A $30-million, 172,000-sf building, which delivers in 18 months, will house public safety offices, including police and fire departments, municipal and county courts, prosecutor's office and a satellite office of the Arizona Department of Motor Vehicles. The project will deliver in 18 months. Situated to the north is a 35,000-sf undertaking, ticketed to cost $4.2 million. The two-story office building will house the city's planning, engineering and economic development departments. About 100 city employees are expected to move into the smaller building upon completion in April.

"We've needed this space for a few years," says Ray Patten, Gilbert's building and code compliance director. "We've outgrown this building and used the modulars as in interim solution."

The 35,000-sf municipal building is the first office structure to be built by a Valley city using the design-build bid method. In 2000, public entities in Arizona were allowed to award construction projects based on design quality and general contractor rather than the lowest bid.

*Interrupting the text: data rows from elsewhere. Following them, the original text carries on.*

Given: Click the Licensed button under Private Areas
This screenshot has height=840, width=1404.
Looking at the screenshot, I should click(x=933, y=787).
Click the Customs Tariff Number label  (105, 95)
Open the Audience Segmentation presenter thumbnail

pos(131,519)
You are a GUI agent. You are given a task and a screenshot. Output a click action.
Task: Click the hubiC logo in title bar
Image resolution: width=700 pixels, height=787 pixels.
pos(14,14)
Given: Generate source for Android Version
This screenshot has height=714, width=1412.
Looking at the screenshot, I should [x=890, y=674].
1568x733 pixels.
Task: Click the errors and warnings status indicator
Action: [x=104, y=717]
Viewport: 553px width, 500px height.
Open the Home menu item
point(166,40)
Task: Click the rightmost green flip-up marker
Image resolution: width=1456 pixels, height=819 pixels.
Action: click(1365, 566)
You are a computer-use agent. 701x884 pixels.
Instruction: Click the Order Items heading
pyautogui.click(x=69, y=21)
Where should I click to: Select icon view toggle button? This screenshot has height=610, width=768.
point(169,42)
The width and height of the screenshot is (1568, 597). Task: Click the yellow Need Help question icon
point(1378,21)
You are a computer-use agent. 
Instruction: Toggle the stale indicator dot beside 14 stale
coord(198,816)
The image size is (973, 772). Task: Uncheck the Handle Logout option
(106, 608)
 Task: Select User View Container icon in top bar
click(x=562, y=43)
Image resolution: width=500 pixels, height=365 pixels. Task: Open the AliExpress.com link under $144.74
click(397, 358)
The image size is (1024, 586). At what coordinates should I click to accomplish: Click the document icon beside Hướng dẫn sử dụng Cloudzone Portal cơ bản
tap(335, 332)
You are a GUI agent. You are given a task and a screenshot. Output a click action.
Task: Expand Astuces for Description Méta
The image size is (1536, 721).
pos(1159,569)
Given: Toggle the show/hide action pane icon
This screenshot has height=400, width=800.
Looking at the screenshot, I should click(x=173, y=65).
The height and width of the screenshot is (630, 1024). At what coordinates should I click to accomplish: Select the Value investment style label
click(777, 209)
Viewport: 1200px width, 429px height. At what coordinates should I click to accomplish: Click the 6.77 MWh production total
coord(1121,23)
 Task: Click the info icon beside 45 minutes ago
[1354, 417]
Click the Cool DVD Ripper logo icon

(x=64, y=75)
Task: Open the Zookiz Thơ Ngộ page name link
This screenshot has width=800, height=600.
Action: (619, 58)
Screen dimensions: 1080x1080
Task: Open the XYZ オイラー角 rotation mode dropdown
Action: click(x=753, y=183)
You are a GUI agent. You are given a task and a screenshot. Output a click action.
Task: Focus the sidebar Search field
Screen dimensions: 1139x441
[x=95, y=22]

"It was very much like how they do it in the private sector," Michelle Lang, vice president of business development for Tempe-based Johnson Carlier, which was awarded the 35,000-sf office project. "They wanted to know our team approach. They were looking for teams or firms that had similar experience in what they wanted to build."

The Tempe-based general contractor partnered with Phoenix-based Dick & Fritsche Design Group on the bid. The proposal was selected from a field of three finalists. The design-build team worked with city officials to create an office building to meet the needs, but also fell within the established $4.2-million budget.

The "alternative project delivery method," as the new process is called, is sure to reduce costs and improve efficiency, Lang says. "You are all in this together from the very beginning," she said. "You are designing it as you are constructing it. There are not change orders unless the owner decides on something else. You eliminate all the finger pointing."

The city relied on the low-bid method to line up the design and construction team for the $30-million public safety building. The winners were Gilbert-based Hoffman-Dietz Architecture, which has designed a number of Gilbert's municipal buildings, and Phoenix-based D.L. Withers Construction LC.